**What is being asked**.
Format the data from the line containing "This screenshot has" up to and including the line containing "Given: Click Ver histórico button" as a numbered list, omitting blank lines. Exclude the pictures from the output.

**The data**.

-- START --

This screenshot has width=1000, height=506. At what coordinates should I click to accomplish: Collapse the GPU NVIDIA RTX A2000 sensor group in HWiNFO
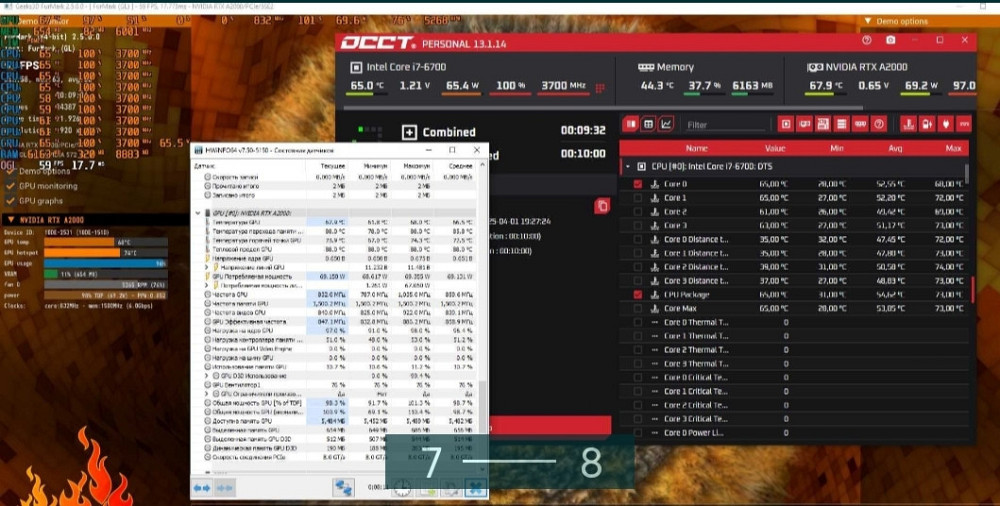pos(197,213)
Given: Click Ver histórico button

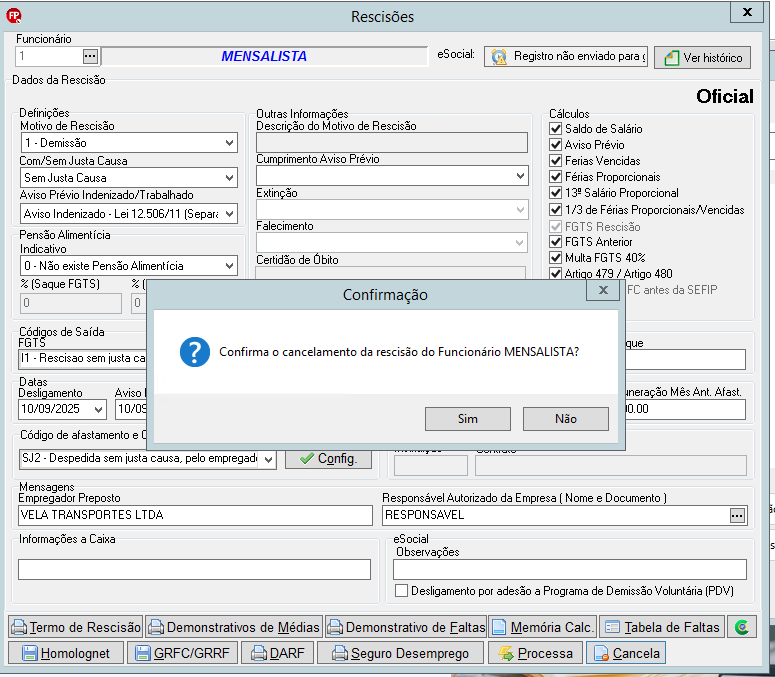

-- END --
-- START --

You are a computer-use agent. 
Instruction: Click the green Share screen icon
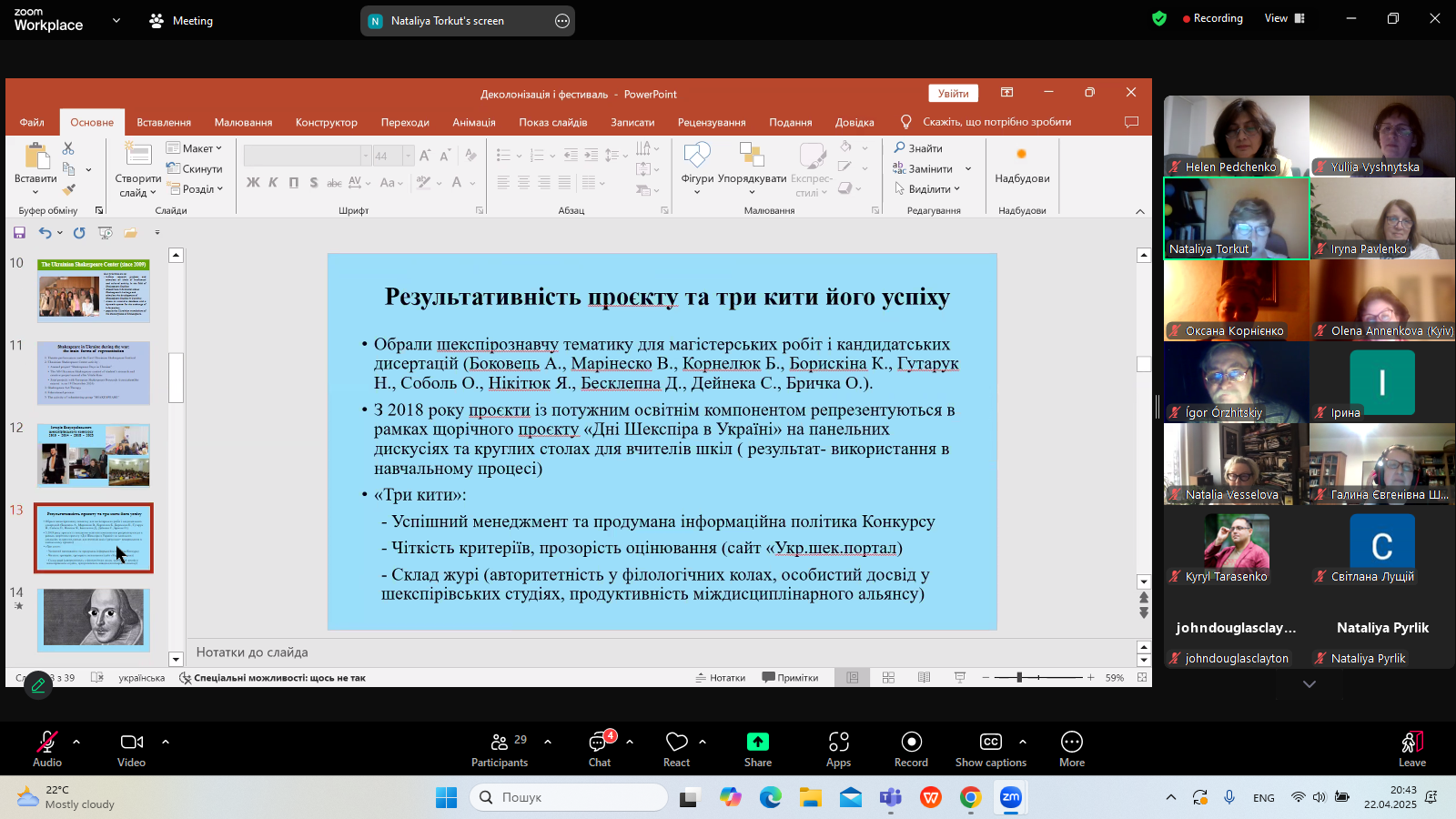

-- END --
-- START --

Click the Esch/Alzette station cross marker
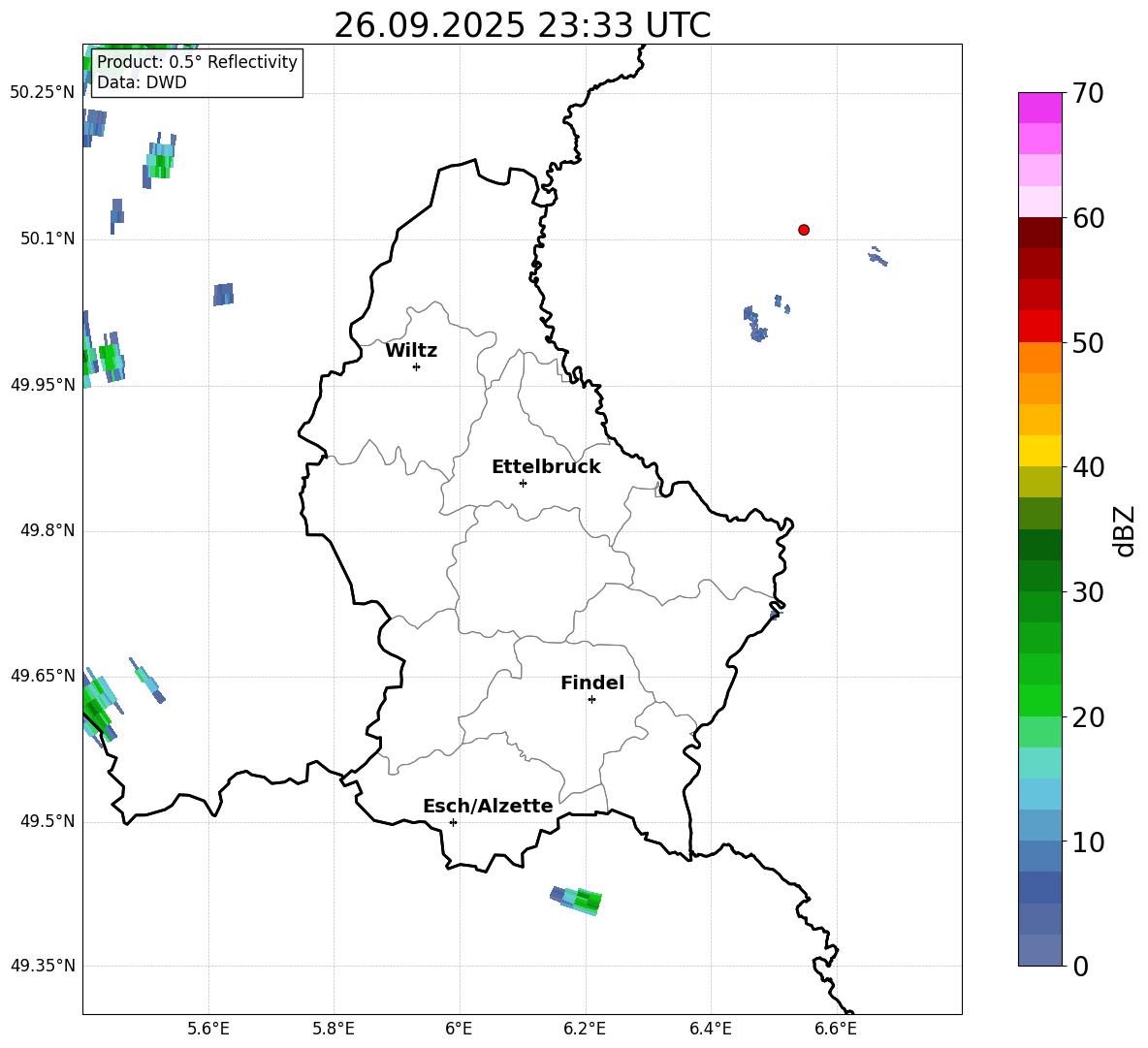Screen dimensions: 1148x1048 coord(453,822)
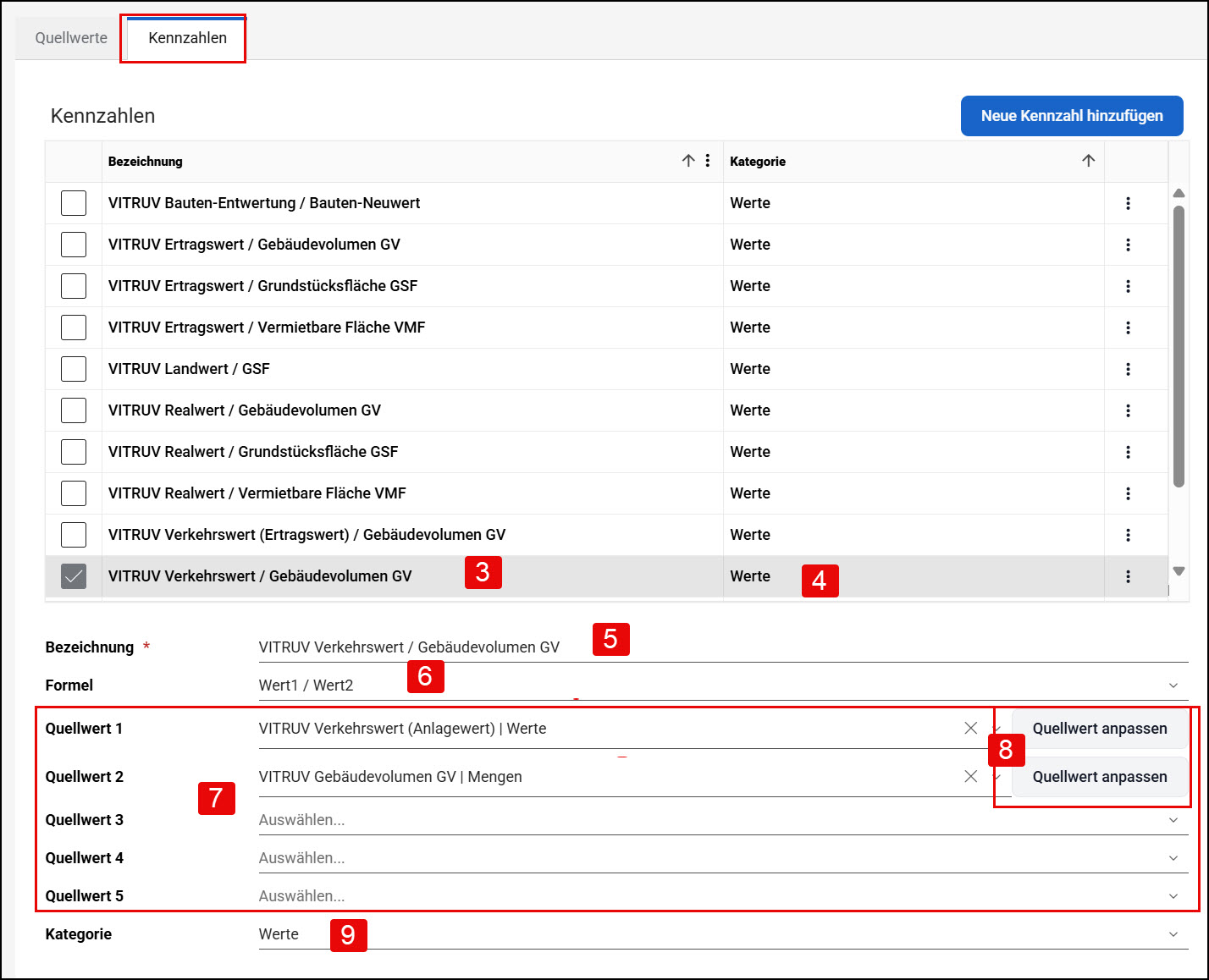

-- END --

**Reply to the exercise**.
1. This screenshot has width=1000, height=506. At what coordinates should I click to accomplish: Collapse the GPU NVIDIA RTX A2000 sensor group in HWiNFO
2. pos(197,213)
3. Given: Click Ver histórico button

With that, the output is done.